The Windows Apps Team has released a new set of APIs for developers to add contextual sensing to their Windows 10 apps.
These APIs utilize information from various sensors in your devices (sensors like a pedometer or a barometer) to add context based functionality to Windows 10 apps. This is similar to health apps on Windows Phone, like Microsoft Health or Runtastic, that use sensors to track activities levels and step counts. However, it can go beyond just a health and fitness tracking and apply to a wider range of activities.
New Activity Detection APIs allow apps to know the user’s motion context, such as if someone is walking, running, in a vehicle, biking, stationary, or the device is idle and unused. Some of the examples that the Windows Apps Team provides for how to use these APIs are apps that change their behavior based upon the user’s motion context, such as for power saving when the device is idle or auto adjusting camera focus when the user is walking or running.
The new Barometer API returns information to the app on the user’s elevation based on barometric pressure. This could enable indoor navigation, such as known what floor of the parking garage you parked your car on, weather forecasting, or more detailed health and fitness tracking.
The Windows Apps Team also introduced a Proximity API that can enable a device to wake up or log off based upon the user’s proximity, turn off the display during a phone call, ignore pocket clicks made then the device is in the user’s pocket, and detect gestures.

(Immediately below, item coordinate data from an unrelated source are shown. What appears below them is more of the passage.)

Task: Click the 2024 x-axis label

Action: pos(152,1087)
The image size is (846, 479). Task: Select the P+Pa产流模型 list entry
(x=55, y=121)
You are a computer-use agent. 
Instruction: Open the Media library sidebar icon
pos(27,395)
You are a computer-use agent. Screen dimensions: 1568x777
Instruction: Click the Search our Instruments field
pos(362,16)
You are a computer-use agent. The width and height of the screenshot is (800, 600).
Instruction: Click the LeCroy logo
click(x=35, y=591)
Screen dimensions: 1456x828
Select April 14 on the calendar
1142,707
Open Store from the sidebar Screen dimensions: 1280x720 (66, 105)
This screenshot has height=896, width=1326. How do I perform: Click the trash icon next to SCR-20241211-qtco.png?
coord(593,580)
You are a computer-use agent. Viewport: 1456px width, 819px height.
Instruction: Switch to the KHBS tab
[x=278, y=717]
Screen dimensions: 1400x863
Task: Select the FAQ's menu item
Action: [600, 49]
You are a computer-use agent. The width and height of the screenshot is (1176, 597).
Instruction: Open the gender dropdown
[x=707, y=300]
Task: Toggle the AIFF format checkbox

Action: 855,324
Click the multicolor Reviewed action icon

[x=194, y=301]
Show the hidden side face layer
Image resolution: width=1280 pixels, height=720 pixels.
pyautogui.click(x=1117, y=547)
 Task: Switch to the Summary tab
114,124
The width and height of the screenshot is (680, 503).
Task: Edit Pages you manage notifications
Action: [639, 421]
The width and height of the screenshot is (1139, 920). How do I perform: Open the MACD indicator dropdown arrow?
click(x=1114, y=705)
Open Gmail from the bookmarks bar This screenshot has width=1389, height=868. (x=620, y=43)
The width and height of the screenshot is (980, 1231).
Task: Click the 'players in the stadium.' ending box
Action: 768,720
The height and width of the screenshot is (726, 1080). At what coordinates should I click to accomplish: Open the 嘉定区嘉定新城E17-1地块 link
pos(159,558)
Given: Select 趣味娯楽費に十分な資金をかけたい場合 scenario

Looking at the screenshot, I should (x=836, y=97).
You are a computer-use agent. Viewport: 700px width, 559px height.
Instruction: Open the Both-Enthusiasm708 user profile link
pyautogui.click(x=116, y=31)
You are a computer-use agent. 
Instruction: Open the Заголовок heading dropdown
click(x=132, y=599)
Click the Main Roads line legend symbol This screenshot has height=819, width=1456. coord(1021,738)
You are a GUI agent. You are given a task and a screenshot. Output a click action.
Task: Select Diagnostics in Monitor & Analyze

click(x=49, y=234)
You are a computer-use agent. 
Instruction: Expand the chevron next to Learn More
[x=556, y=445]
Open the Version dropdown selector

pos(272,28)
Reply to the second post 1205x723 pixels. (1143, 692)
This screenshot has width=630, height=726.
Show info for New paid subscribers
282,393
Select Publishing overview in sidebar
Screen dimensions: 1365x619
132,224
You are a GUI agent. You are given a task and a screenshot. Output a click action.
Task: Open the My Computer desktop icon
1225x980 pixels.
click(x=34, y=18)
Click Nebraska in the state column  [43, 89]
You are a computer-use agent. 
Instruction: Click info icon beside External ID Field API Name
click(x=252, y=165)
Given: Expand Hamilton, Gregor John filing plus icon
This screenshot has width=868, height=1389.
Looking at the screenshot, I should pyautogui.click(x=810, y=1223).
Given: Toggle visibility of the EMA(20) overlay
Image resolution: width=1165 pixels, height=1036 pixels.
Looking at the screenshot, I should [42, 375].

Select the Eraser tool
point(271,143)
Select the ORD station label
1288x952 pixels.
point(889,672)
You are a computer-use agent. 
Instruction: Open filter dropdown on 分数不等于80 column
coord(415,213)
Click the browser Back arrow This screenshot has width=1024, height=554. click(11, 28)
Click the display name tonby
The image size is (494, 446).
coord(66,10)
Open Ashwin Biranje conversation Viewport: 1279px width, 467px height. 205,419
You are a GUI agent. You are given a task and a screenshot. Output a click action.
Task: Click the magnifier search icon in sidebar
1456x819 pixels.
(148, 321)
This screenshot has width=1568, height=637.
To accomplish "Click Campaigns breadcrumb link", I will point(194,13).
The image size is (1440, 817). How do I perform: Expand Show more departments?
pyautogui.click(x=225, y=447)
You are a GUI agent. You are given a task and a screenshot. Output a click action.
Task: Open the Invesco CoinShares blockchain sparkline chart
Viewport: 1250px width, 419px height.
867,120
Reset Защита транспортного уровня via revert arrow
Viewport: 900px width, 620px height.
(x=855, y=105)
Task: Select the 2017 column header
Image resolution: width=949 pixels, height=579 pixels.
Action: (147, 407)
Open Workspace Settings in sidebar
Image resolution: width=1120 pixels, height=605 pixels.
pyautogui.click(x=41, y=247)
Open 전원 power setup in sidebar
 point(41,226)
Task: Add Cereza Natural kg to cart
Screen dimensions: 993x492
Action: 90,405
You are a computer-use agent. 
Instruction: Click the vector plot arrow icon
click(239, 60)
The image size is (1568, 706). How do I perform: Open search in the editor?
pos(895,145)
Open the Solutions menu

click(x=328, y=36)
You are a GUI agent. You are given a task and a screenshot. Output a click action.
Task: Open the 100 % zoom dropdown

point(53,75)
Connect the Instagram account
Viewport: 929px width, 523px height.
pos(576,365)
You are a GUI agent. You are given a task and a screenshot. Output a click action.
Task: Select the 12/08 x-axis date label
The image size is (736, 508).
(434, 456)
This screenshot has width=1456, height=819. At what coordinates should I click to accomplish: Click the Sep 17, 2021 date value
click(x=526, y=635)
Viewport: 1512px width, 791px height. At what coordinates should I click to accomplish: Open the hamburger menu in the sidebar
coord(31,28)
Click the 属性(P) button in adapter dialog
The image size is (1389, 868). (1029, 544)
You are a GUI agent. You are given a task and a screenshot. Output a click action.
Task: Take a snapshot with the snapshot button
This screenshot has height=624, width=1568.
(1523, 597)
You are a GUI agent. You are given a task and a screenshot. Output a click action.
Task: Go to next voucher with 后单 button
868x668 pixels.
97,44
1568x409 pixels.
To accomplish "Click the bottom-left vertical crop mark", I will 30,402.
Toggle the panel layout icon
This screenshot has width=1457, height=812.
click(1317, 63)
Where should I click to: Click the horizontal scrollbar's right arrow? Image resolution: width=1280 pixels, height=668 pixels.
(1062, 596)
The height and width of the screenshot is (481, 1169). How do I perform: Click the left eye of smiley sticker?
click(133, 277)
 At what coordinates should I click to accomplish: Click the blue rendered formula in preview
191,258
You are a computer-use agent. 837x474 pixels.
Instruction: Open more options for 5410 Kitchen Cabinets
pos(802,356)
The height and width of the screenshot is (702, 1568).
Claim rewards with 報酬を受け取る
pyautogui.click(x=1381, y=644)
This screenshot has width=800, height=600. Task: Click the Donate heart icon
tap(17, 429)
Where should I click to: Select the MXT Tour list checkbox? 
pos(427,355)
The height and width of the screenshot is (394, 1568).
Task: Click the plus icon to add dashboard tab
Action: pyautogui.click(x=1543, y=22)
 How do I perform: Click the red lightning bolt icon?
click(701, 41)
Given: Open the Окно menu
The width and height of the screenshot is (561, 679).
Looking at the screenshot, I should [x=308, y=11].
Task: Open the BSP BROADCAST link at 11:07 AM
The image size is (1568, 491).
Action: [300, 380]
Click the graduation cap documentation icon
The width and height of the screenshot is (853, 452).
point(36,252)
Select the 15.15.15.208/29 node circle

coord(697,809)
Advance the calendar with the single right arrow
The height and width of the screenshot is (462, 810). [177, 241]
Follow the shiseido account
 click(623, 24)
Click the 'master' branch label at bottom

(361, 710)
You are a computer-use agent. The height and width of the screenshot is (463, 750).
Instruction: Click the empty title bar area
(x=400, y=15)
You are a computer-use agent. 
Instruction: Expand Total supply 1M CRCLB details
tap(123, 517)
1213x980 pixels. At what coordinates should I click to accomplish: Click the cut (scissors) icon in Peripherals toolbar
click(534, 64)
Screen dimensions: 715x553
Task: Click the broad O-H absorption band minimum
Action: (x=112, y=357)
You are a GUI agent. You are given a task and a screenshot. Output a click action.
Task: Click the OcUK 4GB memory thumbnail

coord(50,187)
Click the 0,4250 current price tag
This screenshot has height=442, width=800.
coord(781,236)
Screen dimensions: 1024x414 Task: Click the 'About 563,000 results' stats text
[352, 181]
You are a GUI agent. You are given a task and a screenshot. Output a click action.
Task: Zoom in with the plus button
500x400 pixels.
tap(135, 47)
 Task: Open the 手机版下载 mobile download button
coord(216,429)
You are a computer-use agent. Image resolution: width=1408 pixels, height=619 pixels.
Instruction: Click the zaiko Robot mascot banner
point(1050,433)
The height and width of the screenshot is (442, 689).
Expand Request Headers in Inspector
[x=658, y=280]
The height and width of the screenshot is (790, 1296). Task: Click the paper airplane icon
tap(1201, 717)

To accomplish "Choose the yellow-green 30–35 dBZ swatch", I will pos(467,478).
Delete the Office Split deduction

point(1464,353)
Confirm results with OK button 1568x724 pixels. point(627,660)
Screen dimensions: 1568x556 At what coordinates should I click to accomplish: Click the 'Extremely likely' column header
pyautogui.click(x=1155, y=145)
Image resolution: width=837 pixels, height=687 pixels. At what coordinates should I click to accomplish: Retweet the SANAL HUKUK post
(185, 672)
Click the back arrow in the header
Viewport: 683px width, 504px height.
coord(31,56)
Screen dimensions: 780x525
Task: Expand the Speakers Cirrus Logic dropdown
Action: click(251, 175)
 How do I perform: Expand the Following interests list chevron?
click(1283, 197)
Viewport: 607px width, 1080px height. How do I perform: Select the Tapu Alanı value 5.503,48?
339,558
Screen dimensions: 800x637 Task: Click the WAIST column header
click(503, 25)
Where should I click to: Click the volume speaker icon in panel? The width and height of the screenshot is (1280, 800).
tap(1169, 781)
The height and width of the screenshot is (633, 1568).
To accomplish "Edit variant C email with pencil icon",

With these new APIs developers can create apps that are more aware of the user and are more informed by, and useful because of, the context of the user’s activity. This all at the end of the day depends on what sensors and hardware is installed on a device. But as new devices come out, and with the release this week of Windows 10 IoT, these new contextual sensing APIs have the potential to enable smarter apps that are more useful as we go through our daily lives.